------ Source text ------

Blending documentary & drama is fraught with risk. Often it ends with a confusing mishmash of styles, resulting in a thoroughly unpleasant aesthetic assemblage, leaving you questioning the real and exaggerating the unreal.
However, when done right as in Malene Choi’s The Return, documentary & drama are interwoven almost seamlessly (no one’s that good), using the real footage to enhance the poignancy of the fictionalised narrative.
The subject of The Return lends itself well to this style. The fictional narrative sees Karoline (Karoline Sofie Lee), a Korean given away at birth and eventually adopted in Denmark, search for her biological parents. As she searches she meets Thomas (Thomas Hwan), who is in an identical situation, and strikes up a kinship. The two support each other and other members of the Korean diaspora as they attempt to find a connection with a country and people that they know little about.
Karoline and Thomas’s conversations with real adoptees are often incredibly moving, with an openness and honesty that can be near impossible to write. It is this mix of styles along with Choi’s visually arresting filmmaking that mean The Return is a worthy watch. Choi’s camera can be playful, quick edits reveal snapshots of places or things that at first seem to have no connection before eventually falling delicately into place. The haunting imagery is awash with metaphors as these abandoned souls desperately try to find a sense of home in a far off land.

------ Record extracts ------

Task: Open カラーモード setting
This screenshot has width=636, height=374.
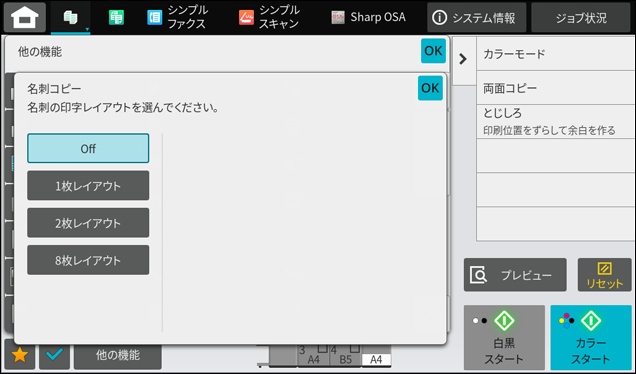Action: [556, 54]
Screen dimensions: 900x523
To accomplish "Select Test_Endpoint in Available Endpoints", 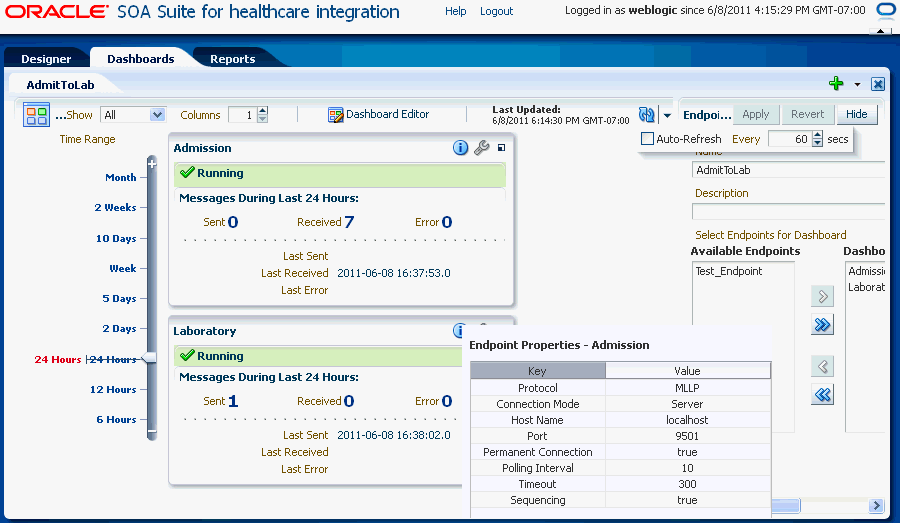I will click(x=728, y=271).
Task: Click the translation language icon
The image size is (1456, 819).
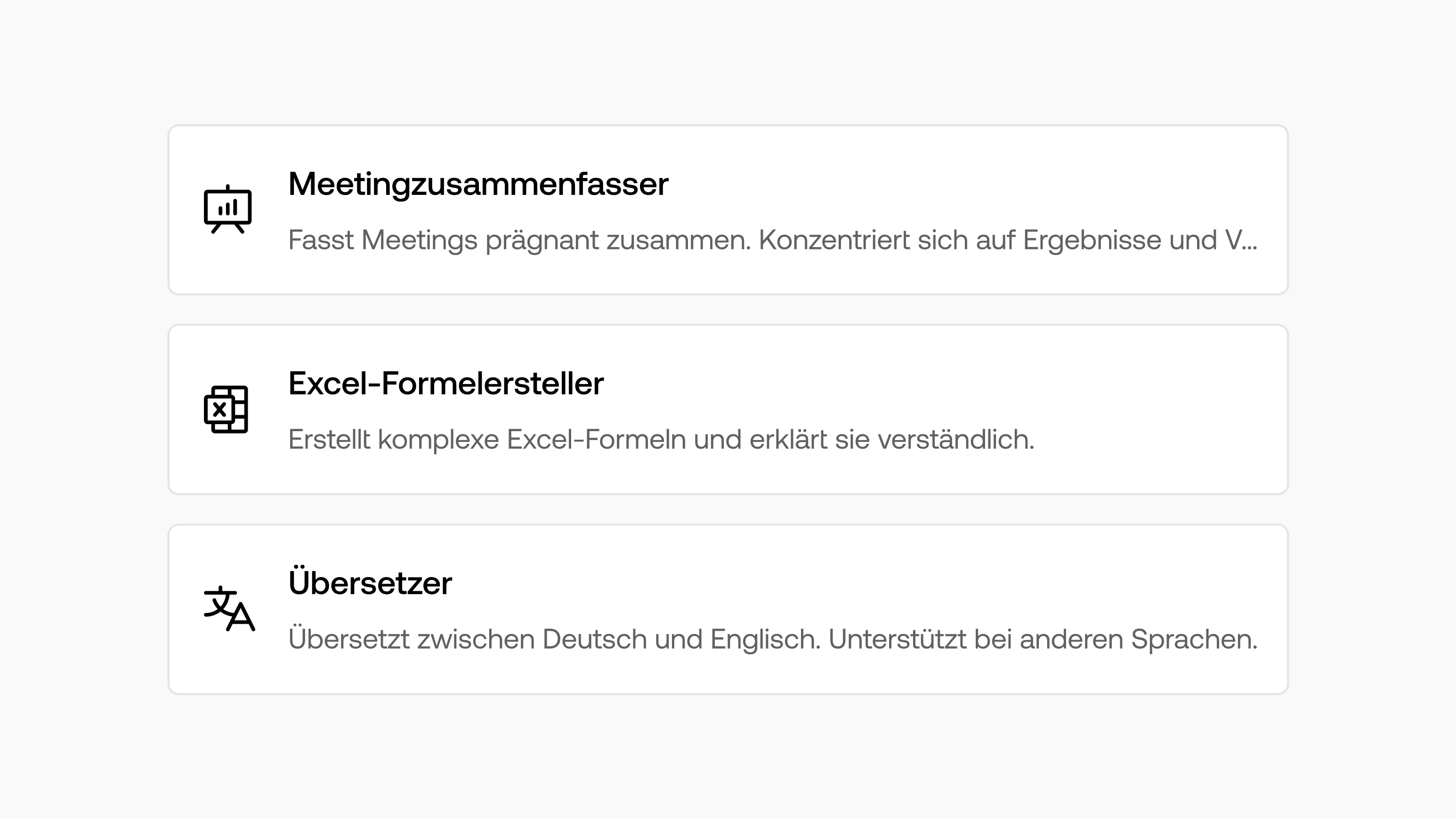Action: [228, 608]
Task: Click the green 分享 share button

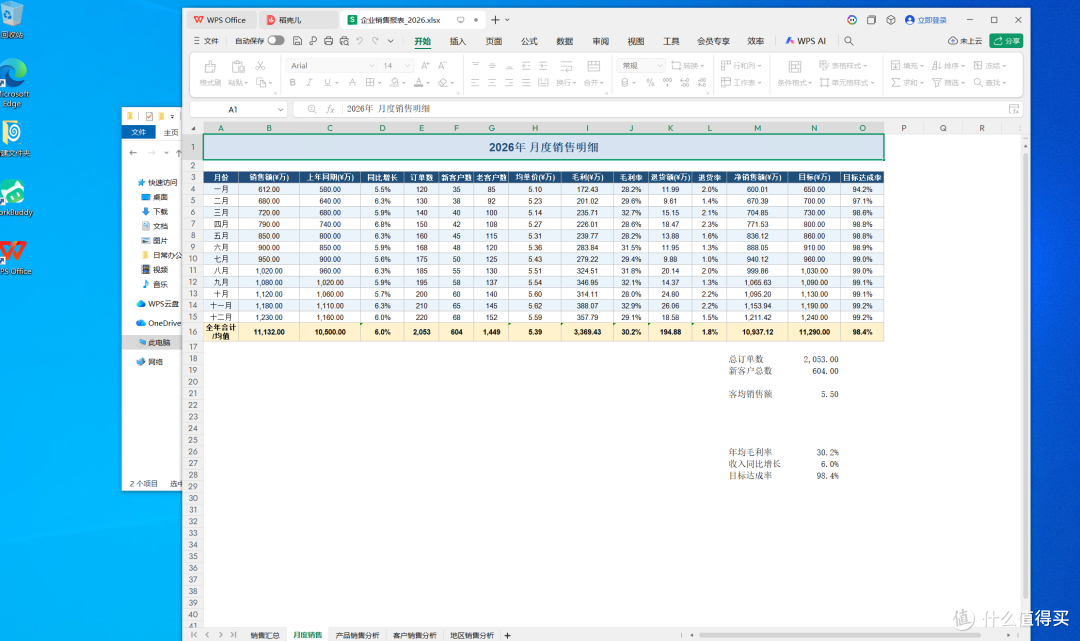Action: 1006,41
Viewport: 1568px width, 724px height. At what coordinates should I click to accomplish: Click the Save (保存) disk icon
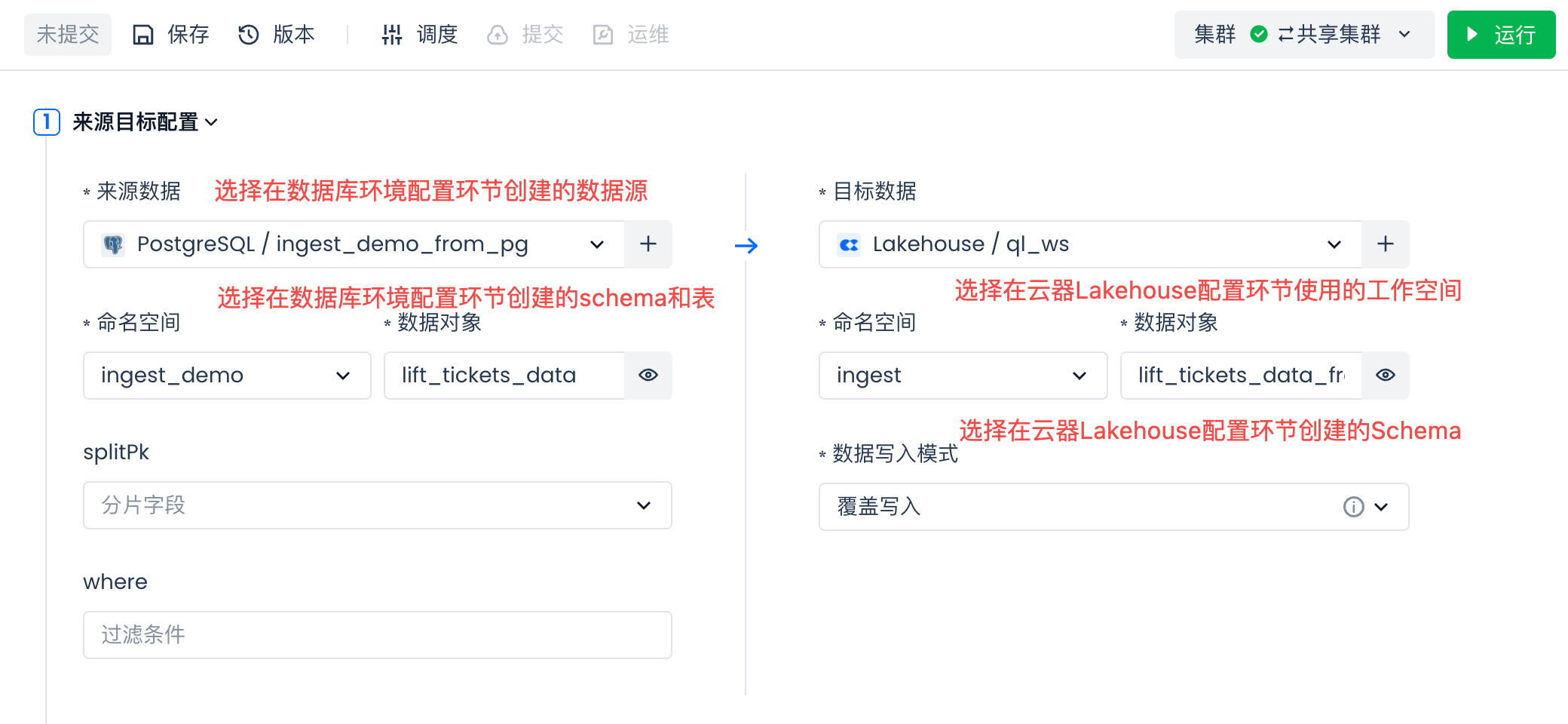point(143,35)
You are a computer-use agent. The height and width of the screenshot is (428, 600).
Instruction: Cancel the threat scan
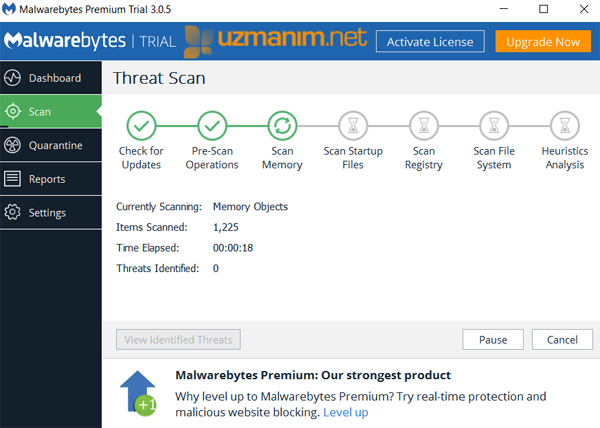click(x=562, y=340)
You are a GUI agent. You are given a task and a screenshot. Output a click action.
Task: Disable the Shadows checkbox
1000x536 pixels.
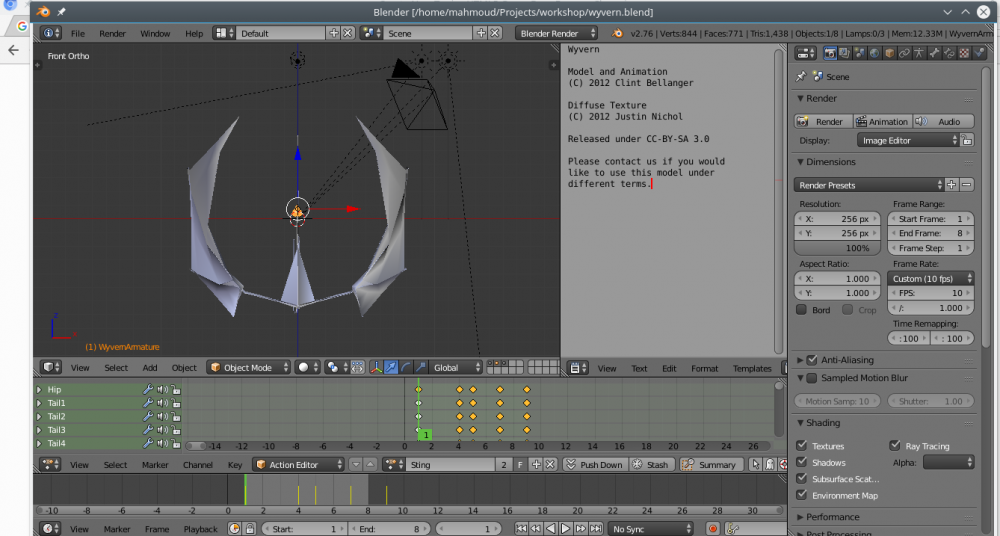coord(802,463)

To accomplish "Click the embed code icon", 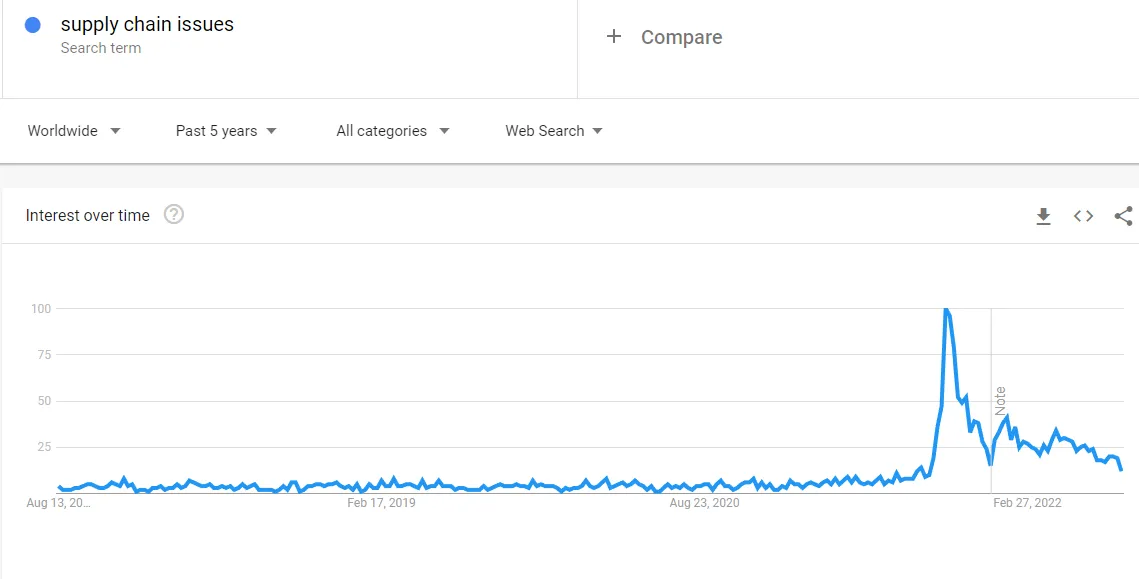I will [x=1083, y=216].
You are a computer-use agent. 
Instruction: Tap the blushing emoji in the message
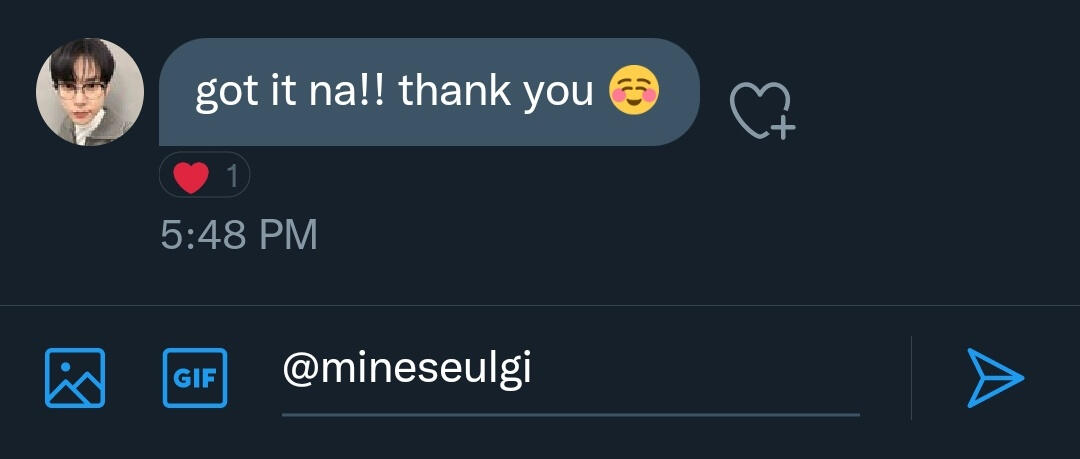[634, 90]
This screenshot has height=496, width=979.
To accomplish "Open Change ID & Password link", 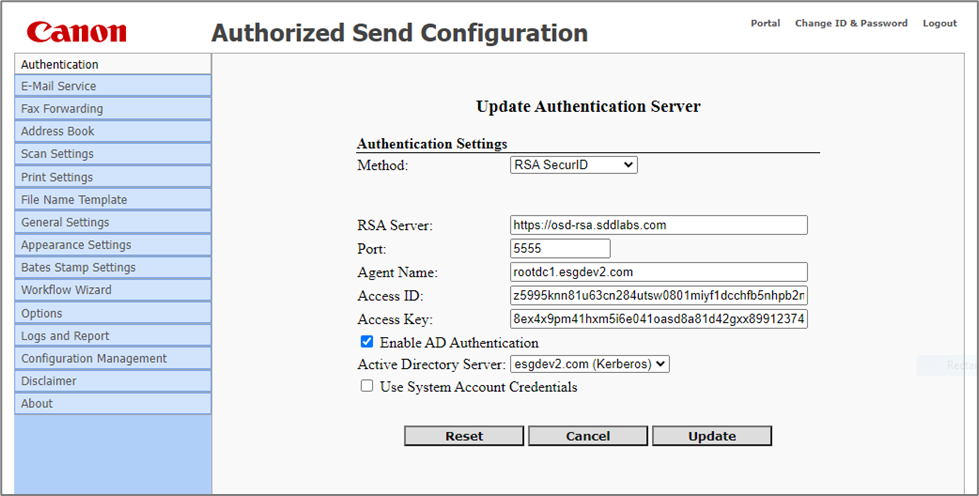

------

**Brief 1:**
Answer these from the review of The Return:
(a) Who directed The Return?
(b) In which country was Karoline eventually adopted?
(c) Which actor plays Thomas?
**Brief 2:** From the review of The Return, give back the part that opens with the words containing "However, when done" and closes with "know little about.".

**Written solution 1:**
(a) Malene Choi
(b) Denmark
(c) Thomas Hwan

**Written solution 2:**
However, when done right as in Malene Choi’s The Return, documentary & drama are interwoven almost seamlessly (no one’s that good), using the real footage to enhance the poignancy of the fictionalised narrative.
The subject of The Return lends itself well to this style. The fictional narrative sees Karoline (Karoline Sofie Lee), a Korean given away at birth and eventually adopted in Denmark, search for her biological parents. As she searches she meets Thomas (Thomas Hwan), who is in an identical situation, and strikes up a kinship. The two support each other and other members of the Korean diaspora as they attempt to find a connection with a country and people that they know little about.